Le départ du Royaume-Uni de l’Union européenne, qui sera officialisé vendredi 31 janvier à 23 heures, heure de Londres, n’est plus un événement dans la ville qui s’était prononcée pour le « Leave » à près de 70 % lors du référendum de 2016. Un record pour une zone urbaine dans le pays, qui a valu à Stoke-on-Trent le surnom de « capitale du Brexit ». Mais, trois ans plus tard, alors que les médias nationaux font leurs unes sur le « D-Day », le journal local The Sentinel n’en fait même pas mention, préférant se focaliser sur les juteux profits d’un parking aux abords d’hôpitaux de la commune.

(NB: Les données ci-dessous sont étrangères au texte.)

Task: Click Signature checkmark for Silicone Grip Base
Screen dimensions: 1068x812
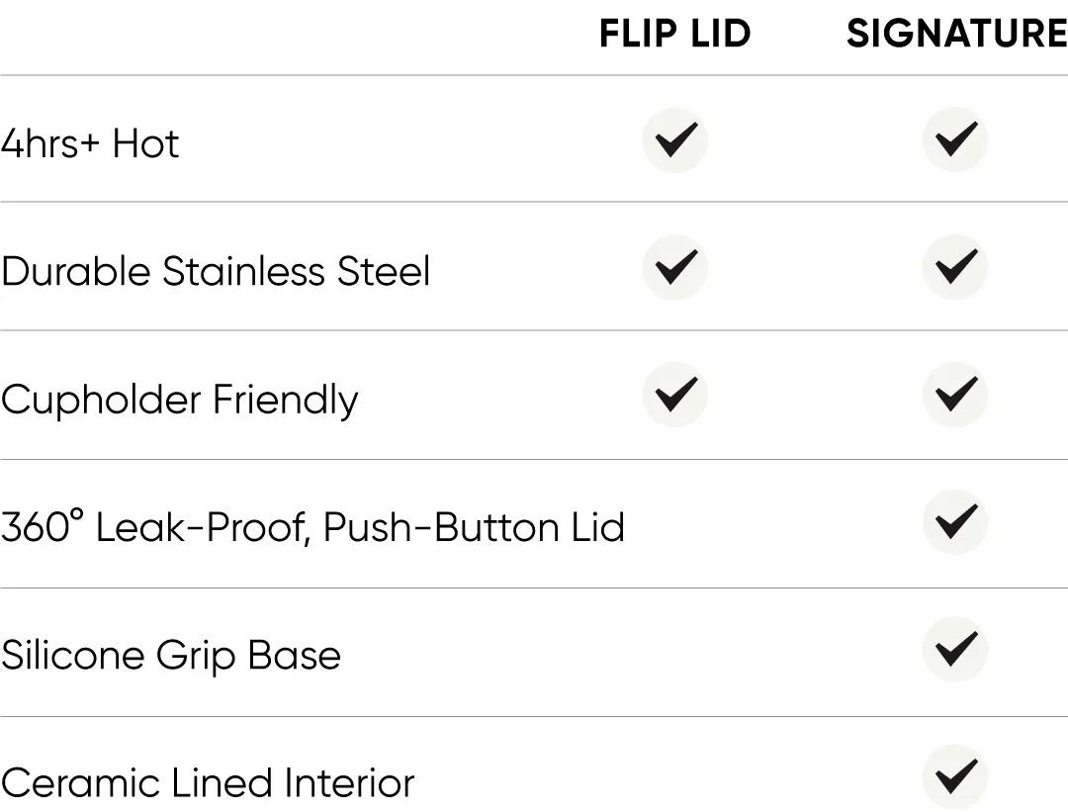Action: 955,650
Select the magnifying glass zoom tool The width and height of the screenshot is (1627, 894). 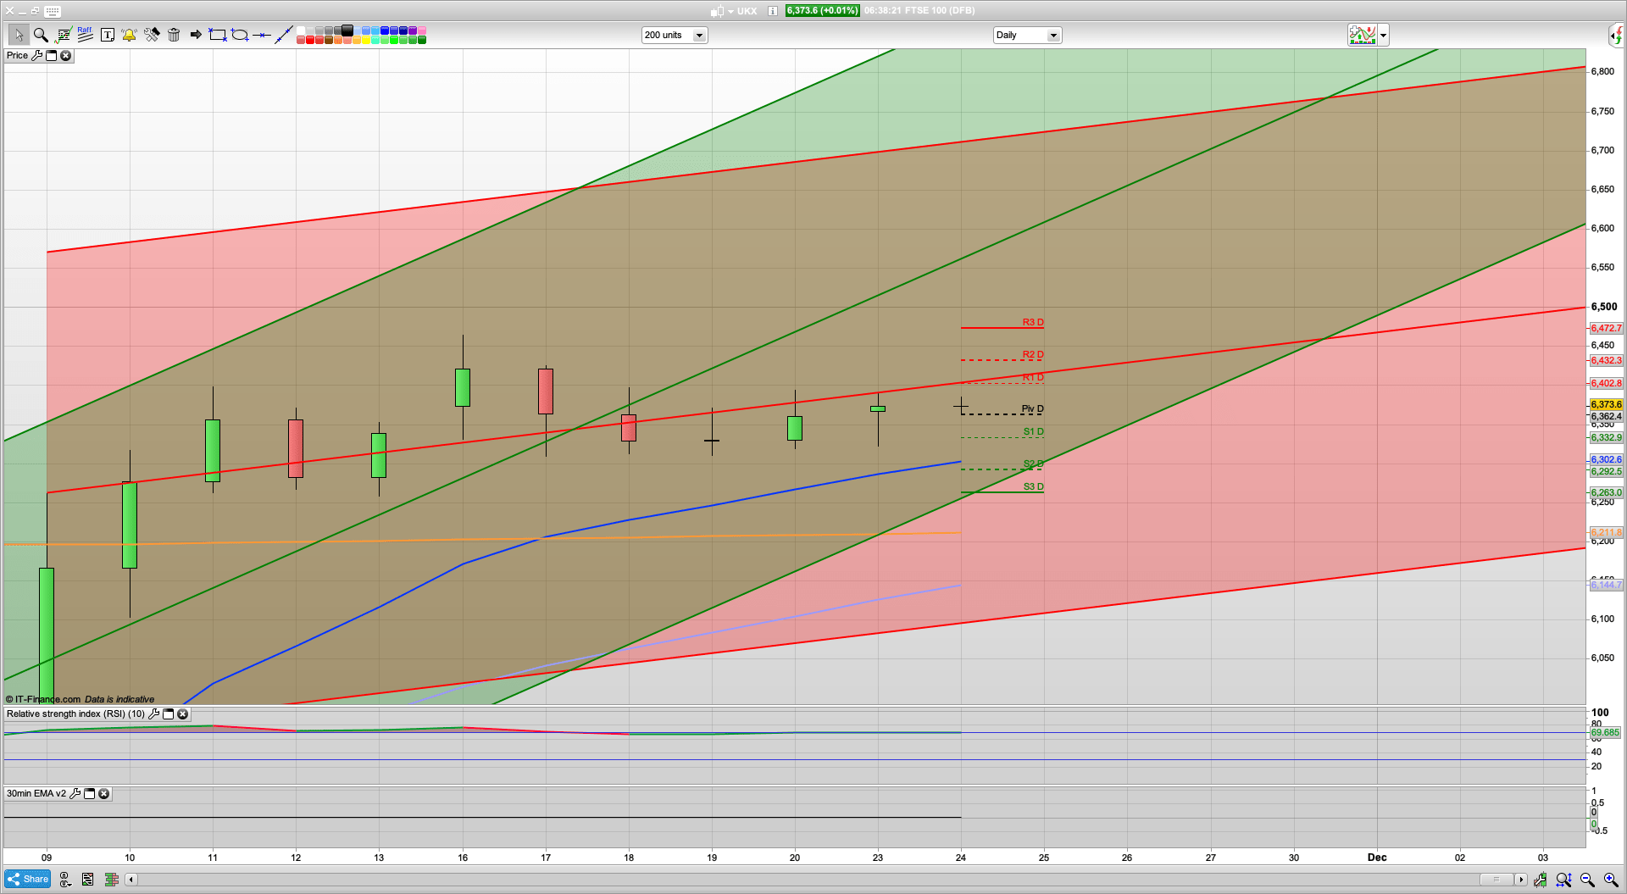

« J’ai juste envie que ça se termine »

« J’en ai juste marre. Ça a pris une éternité, là j’ai juste envie que ça se termine », souffle Kiki Locker, qui reste néanmoins favorable au divorce entre Londres et Bruxelles. Beaucoup d’habitants de Stoke-on-Trent partagent aujourd’hui ce constat. La ville, fusion de six communes, porte les stigmates de la désindustrialisation. Cet ancien bassin historique de l’extraction houillère et de la sidérurgie, dont les usines de céramique faisaient la fierté, est devenu l’une des régions les plus défavorisées de l’Angleterre. Le revenu moyen de ses habitants est nettement plus bas que la moyenne nationale et son taux de chômage de 5,3 %, alors qu’il atteint 3,8 % à l’échelle du Royaume-Uni. De nombreux bâtiments historiques sont désormais à l’abandon, les panneaux « à vendre » fleurissent sur les charmantes petites maisons de briques rouges, tandis que les magasins traditionnels ont laissé place aux établissements de paris et de jeux d’argent.

Alan Shakespeare, boucher à Stoke-on-Trent, le 31 janvier.
Alan Shakespeare, boucher à Stoke-on-Trent, le 31 janvier. PHILIP HATCHER-MOORE POUR « LE MONDE »

« On ne peut pas blâmer l’Europe pour le déclin industriel », tempère cependant Allan Shakespeare, longiligne boucher de 67 ans, installé dans le quartier de Longton depuis 1995. Pour lui, le soutien au « Leave » dans la ville est surtout lié à l’immigration. Et bien que le Royaume-Uni ne fasse pas parti de l’espace Schengen, le pécher originel de l’EU est, à ses yeux, l’abolition des frontières. Toujours convaincu du bien-fondé du Brexit en faveur duquel il a voté, il ne le célébrera pas ce 31 janvier. « Honnêtement, il n’y a pas vraiment de raisons. »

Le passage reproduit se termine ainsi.